When you see a teen taking a selfie, chances are that picture will end up on social media. Often, that means Instagram, one of the most popular social image-sharing platforms in the world. What’s all the fuss about?
Teens love Instagram for a lot of reasons, but most importantly, that’s where their friends are. They can also keep tabs on their favorite celebrities, follow accounts that align with their interests, and, of course, maintain their own profile (or profiles) that present an image of themselves to their friends — and sometimes to the world.
As with all social media, the elements that make teens love Instagram can also be breeding grounds for trouble. Depending on whom you follow or what you search for, you can find lots of mature content. And the comments on posts can be downright vicious, especially if an account is public. Then there’s the pressure. Lots of kids feel that they have to maintain a perfect profile, so they’re constantly scanning posts for likes and deleting ones that don’t measure up. And they have to check their feeds all day (and sometimes at night) for updates from friends. Instagram also has a commercial aspect. Embedded ads, celebrity endorsements, and links to buy products are all over kids’ feeds.
Still, with some guidance around settings, limits on use, and ongoing conversations about content and comments, Instagram can be a place for kids to connect and be creative. Here we answer a few of your most common questions.
What kinds of content will my kid see on Instagram?
The kinds of content kids will see mostly depends on whom they follow: If they only follow friends and don’t search for anything, they may see only pictures of their friends having fun. But kids rarely limit their feeds to people they know, so it’s likely they’ll see mature content (including sexy stuff, swearing, and substance use), mean or sexual comments, and hashtags about suicide, anorexia, and other concerning topics. If they follow celebrities, they’ll probably also see marketing.
How can I monitor my kid’s activity on Instagram?
You can ask your kid to give you a tour of their Insta. Ask them to walk you through their account, explain memes and comments, discuss friends, and share whatever comes up. Or try one of these ideas:
- Create your own Instagram account and follow your kid. You’ll see what they post (unless they block you), but you won’t see their DMs (direct messages).
- Follow their friends. It’s not unusual for parents to be friends with their kids’ friends online (but you should hold back on comments). If you’re close with your kids’ friends, you can follow each other and keep tabs on your kid’s doings.

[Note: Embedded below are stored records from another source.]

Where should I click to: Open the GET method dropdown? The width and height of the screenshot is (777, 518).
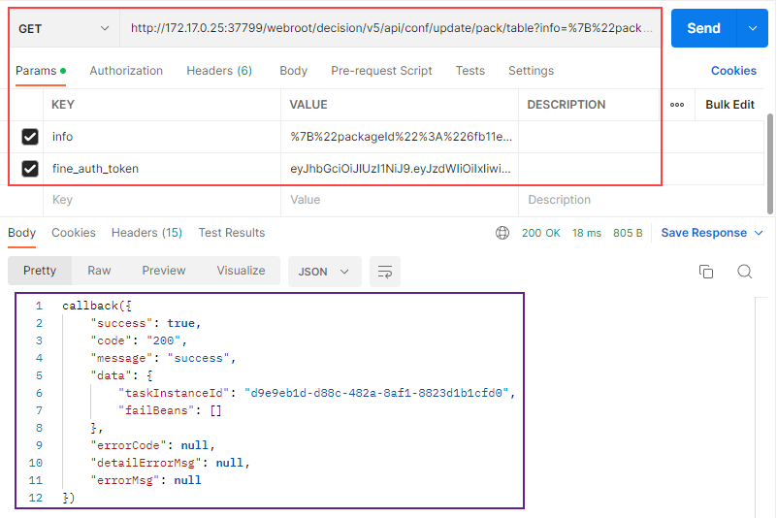tap(64, 29)
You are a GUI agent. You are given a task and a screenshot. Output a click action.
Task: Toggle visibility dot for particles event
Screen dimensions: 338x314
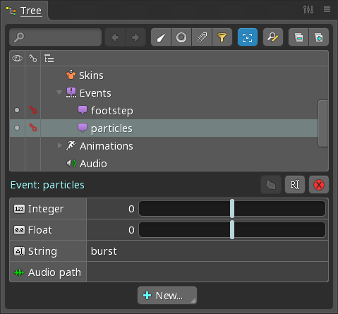pyautogui.click(x=17, y=128)
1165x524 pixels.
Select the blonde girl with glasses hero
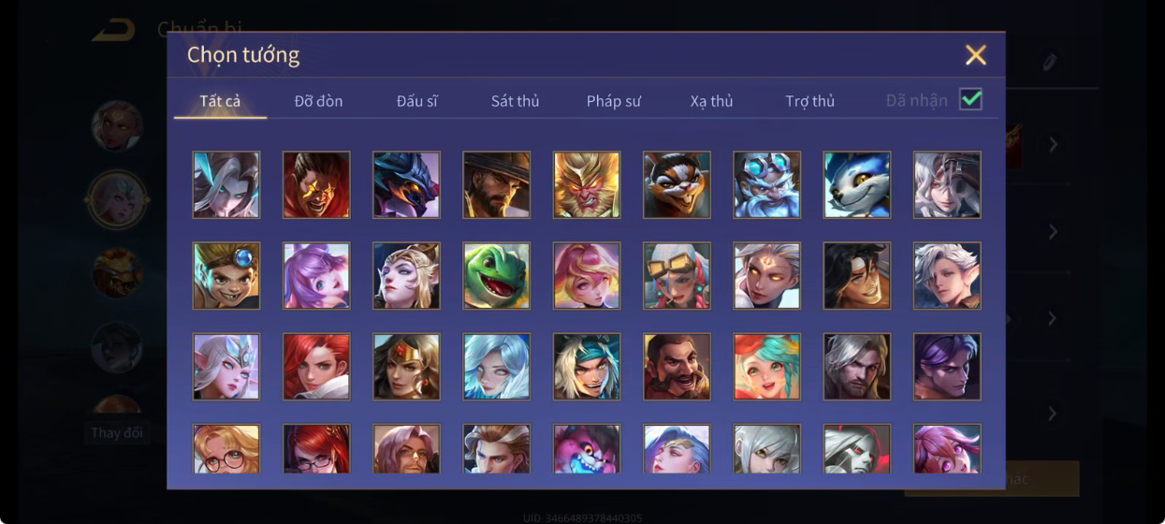[x=226, y=449]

- Ask for your kid’s Instagram username and password. Then, you can log in as them and review their accounts.
- Do spot checks. Either random or scheduled, these check-ins give you time to sit down together and go through your kid’s feed.
- Install a third-party monitoring app. Parental controls such as Bark give you a lot of visibility into what kids are doing online. Learn more about parental controls.

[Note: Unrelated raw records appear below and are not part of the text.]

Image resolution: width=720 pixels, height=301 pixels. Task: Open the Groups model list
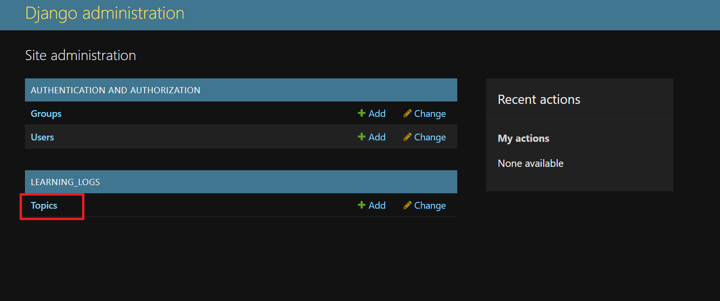[46, 113]
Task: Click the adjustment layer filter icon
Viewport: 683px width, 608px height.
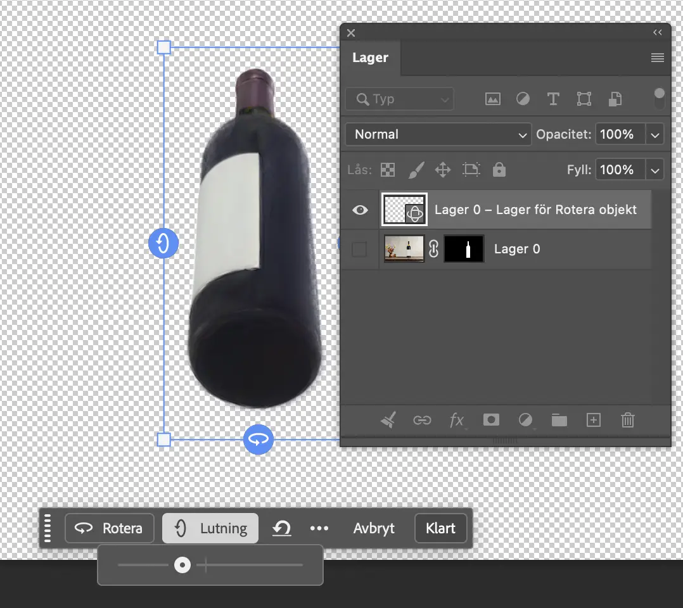Action: point(523,99)
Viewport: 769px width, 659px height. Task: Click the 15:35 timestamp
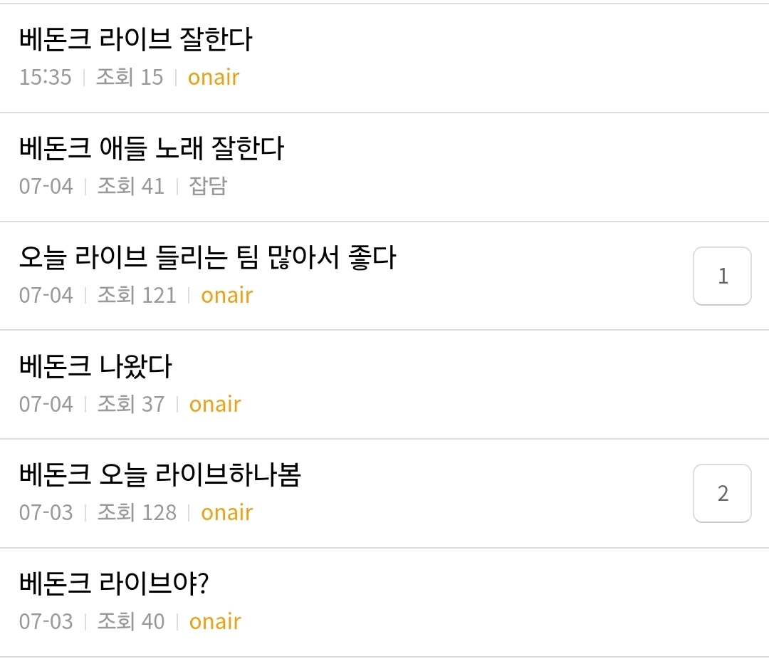46,78
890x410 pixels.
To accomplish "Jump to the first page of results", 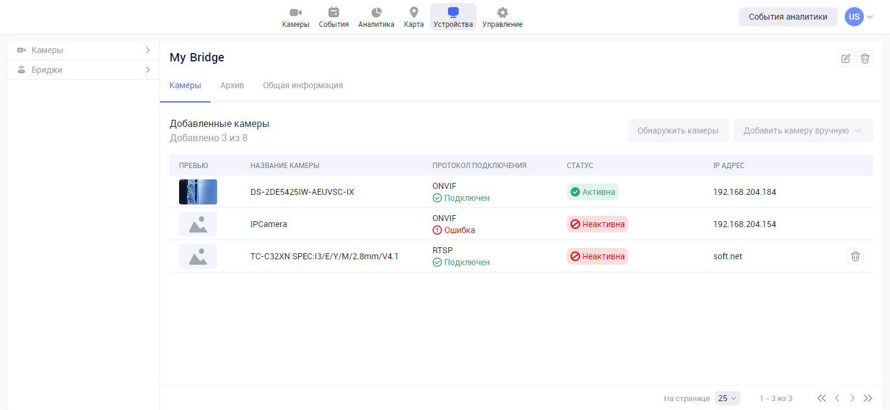I will [822, 398].
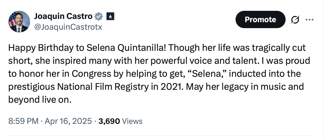Open the Joaquin Castro display name link
Image resolution: width=324 pixels, height=139 pixels.
[63, 16]
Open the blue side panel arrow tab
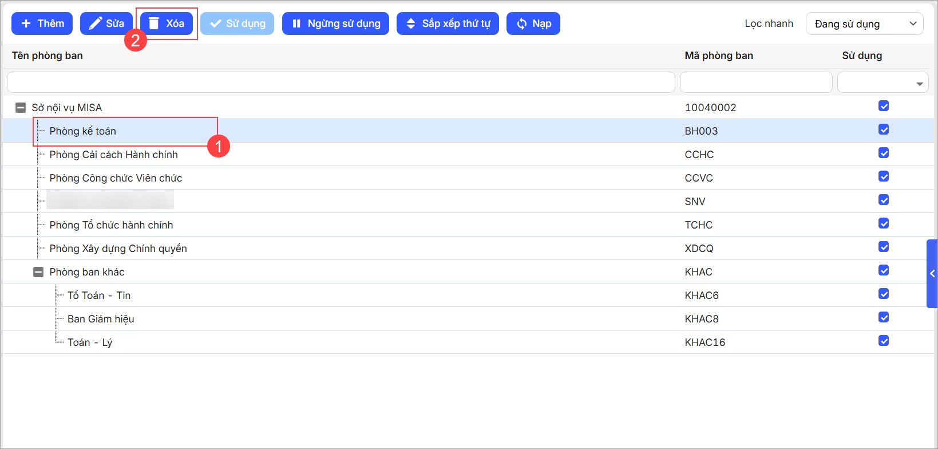This screenshot has width=938, height=449. (932, 274)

Is there any way to limit or restrict my kid’s activity on Instagram, including connecting with strangers?
Instagram accounts are public by default, so the first thing to do is make your kid’s private. To do this, go to Settings from your profile page. Select Privacy and toggle on Private Account. With a private account, only people you approve can see what you post. You get a lot of options in the Privacy section — and you should spend some time here if you’re helping your kid set up their first account. You can’t lock Privacy settings, though, so be aware that kids can change them back. A few more key Instagram privacy settings:
You can limit comments to followers, block comments from specific people, hide “offensive” comments, and create specific filters for words and phrases.
Resharing to stories.
You can control whether or not other people can reshare your posts.
Photos and videos.
You can prevent people from automatically adding pictures of you to your profile without your approval and hide photos and videos so they don’t display in your feed.

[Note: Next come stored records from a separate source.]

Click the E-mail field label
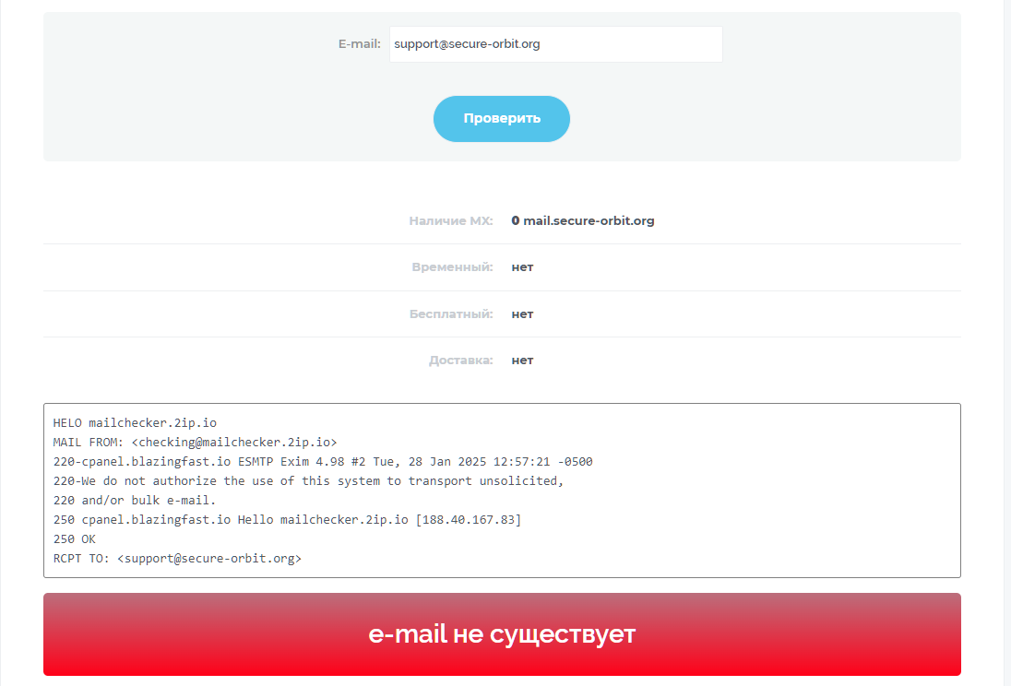Image resolution: width=1011 pixels, height=686 pixels. tap(359, 44)
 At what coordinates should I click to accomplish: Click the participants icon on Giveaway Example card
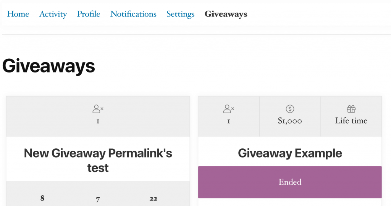[229, 109]

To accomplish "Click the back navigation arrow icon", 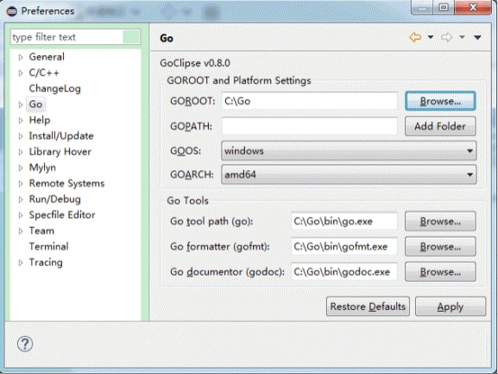I will (415, 37).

What can I do if it seems like my kid can’t stop looking at Instagram?
All social media uses persuasive techniques to keep users engaged, and while it can help kids feel connected to friends and family — especially during times of isolation like extended school breaks — it’s easy to get sucked in for longer periods than is healthy. If your teen has trouble logging off when they have other stuff to do or they just need a break, you can try using Instagram’s Your Activity feature, which the company introduced to help people be more aware of the time they’re spending on the app and to set limits for themselves.
To get to Your Activity, go to the profile page, tap the three horizontal lines, select Your Activity, and then tap Time. You’ll see your daily average, and you can set a time limit and get a reminder to stop. If your kid has mastered self-regulation, Your Activity may work to curb their use. If not, you can try using the parental controls built into your phone’s operating system (Screen Time on iOS or the Family Link app on Android) to block access and set time limits on all the apps on your kid’s phone.
A few other tricks:
Adjust or turn off notifications completely to calm the need to check the phone every few minutes; and tell kids to stop scrolling once they see the “You’re all caught up!” message that tells them there’s no new content to see since the last time they checked.